Friday, January 13, 2012

The Secret Ingredient

Hubby baked homemade bread the other day, a version of Challah that he and Zach have perfected using Wheat Montana’s Prairie Gold whole wheat flour, olive oil, honey, and sunflower seeds. The bread is so scrumptious that it elevates morning toast or grilled cheese sandwiches to a gourmet plane. Although it’s definitely healthier and tastier than its store-bought counterpart, it has a few drawbacks: one, we eat too much of it; two, we quickly become spoiled and disdainful of the more convenient store-bought bread.

Hubby and I were both raised to value home-baked, homemade, and home-grown foods over store-bought or restaurant-cooked. (Don’t tell Mom, but Jen and I did manage to bum some Ding-Dongs from the neighbor kids.) Hubby makes my mouth water with tales of the soups and desserts which his mom made from milk and cream from the family Holsteins. Dad’s biscuits, Mimi’s fried chicken and strawberry pies, Papa’s divinity, Grandma’s blackberry cobbler (from hand-picked berries, of course) and angel food cake with 7-minute frosting, and every one of Mom’s Italian and Mexican entrees are the stuff of legend, and, incidentally, can’t be accurately reproduced because our family is recipe-free.

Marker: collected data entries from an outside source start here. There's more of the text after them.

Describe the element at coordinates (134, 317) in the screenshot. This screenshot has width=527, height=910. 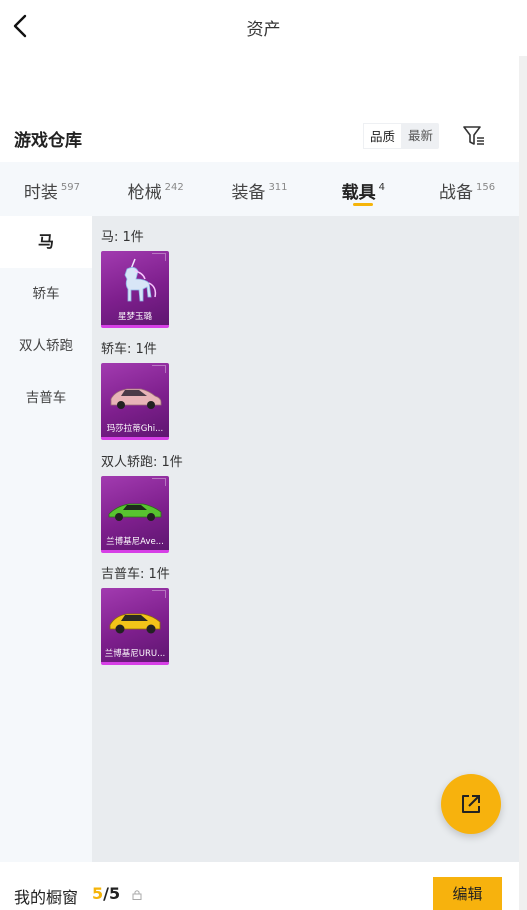
I see `item-name: 星梦玉璐` at that location.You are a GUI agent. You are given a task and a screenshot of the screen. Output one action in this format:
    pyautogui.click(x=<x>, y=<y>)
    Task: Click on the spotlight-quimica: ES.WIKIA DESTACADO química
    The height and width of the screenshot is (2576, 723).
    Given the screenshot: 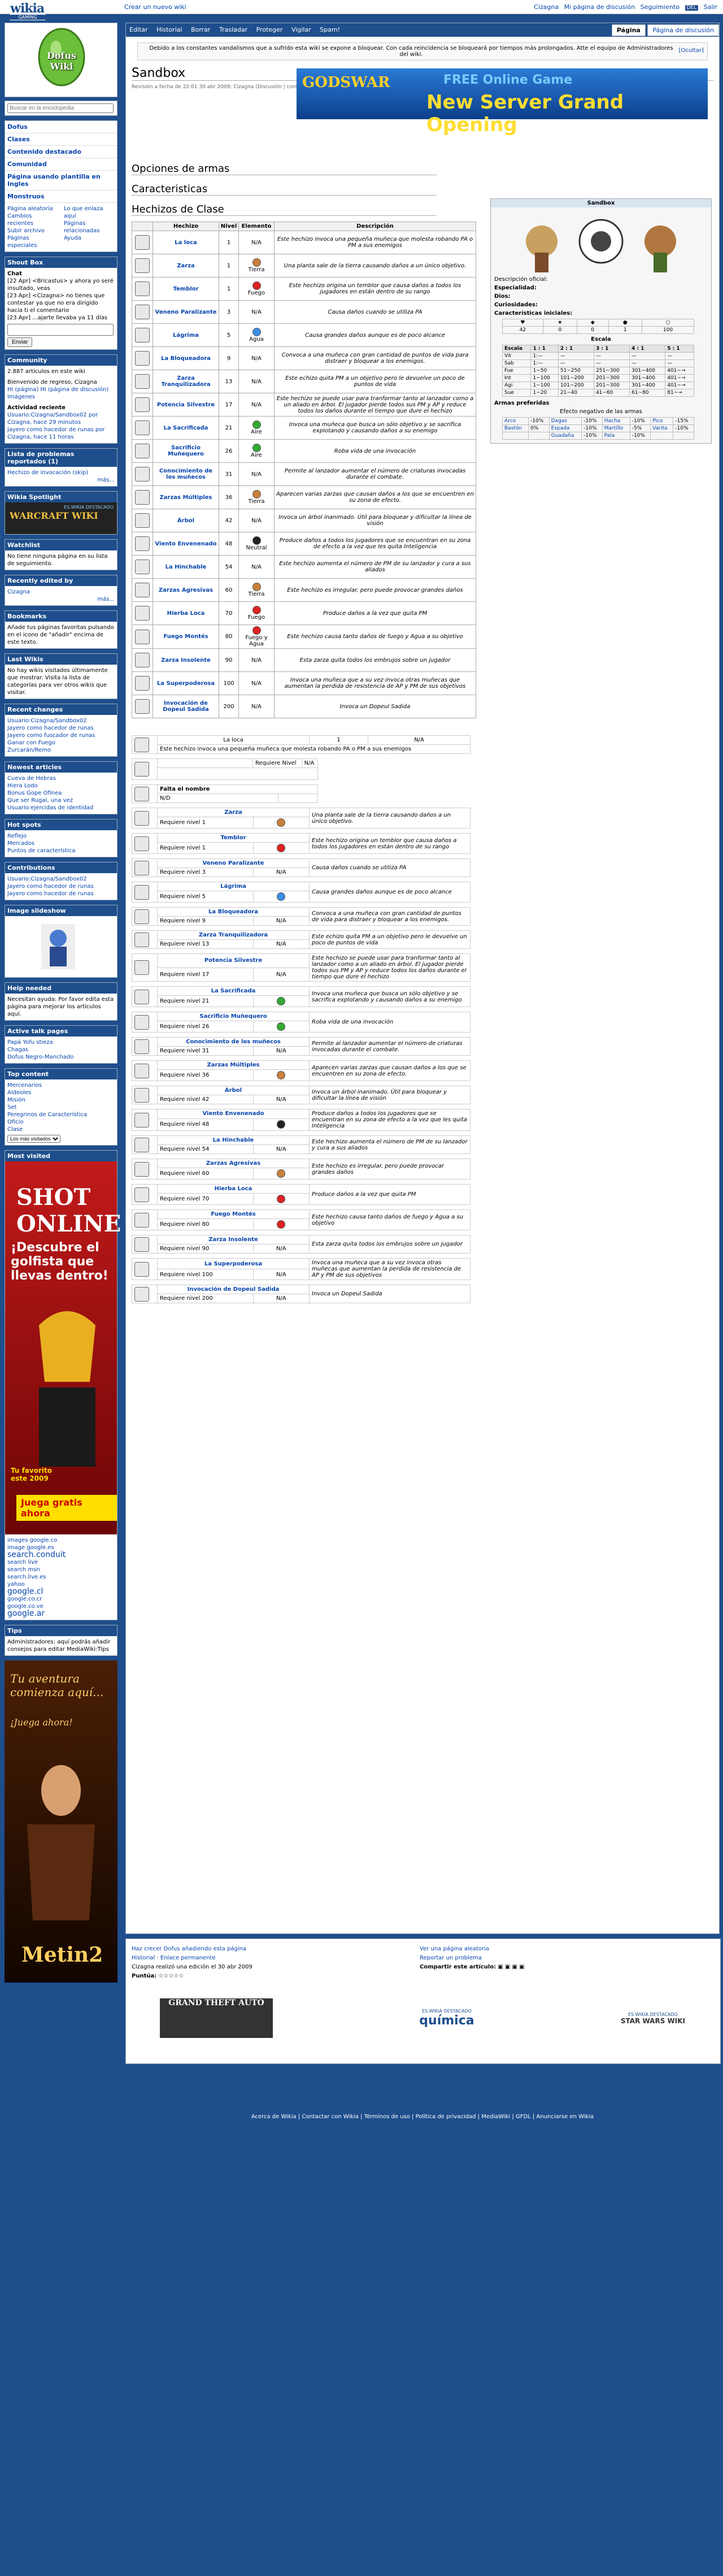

Everyone knows that the texture and flavor of fresh garden-grown vegetables far surpass those from the produce aisle, even though a well-tended garden necessitates a number of sunburns, blisters, and backaches (hence the popularity of farmer’s markets). And many people are fortunate to have eaten the eggs from free-range, affectionately cared-for chickens. Our neighbor Susie’s cheerful chickens—God bless them--provide us with the most flavorful omelettes, quiches, and scrambled eggs that we’ve ever had. Similarly, beef that comes from our happy forage-fed Angus steers--which have never known the stress of hunger, sickness, parasites, confinement, or rough handling—is at least twice as savory as any we’ve purchased elsewhere.

Science and even common sense can only partially explain why home-raised and home-cooked foods taste better than those grown and cooked by large companies, but I think I can. What do our steaks and green beans, Susie’s chicken eggs, Hubby’s bread, Dad’s biscuits, Mom’s John Mosetti, Mimi’s pecan pralines, Grandma’s chicken spaghetti, Jenny’s sour cream-apple pie, Zach’s whole wheat pizza crust, and my own rather famous home-grown-Yukon-gold-potato-with-hand-picked-wild-asparagus soup have in common? It’s simple: love.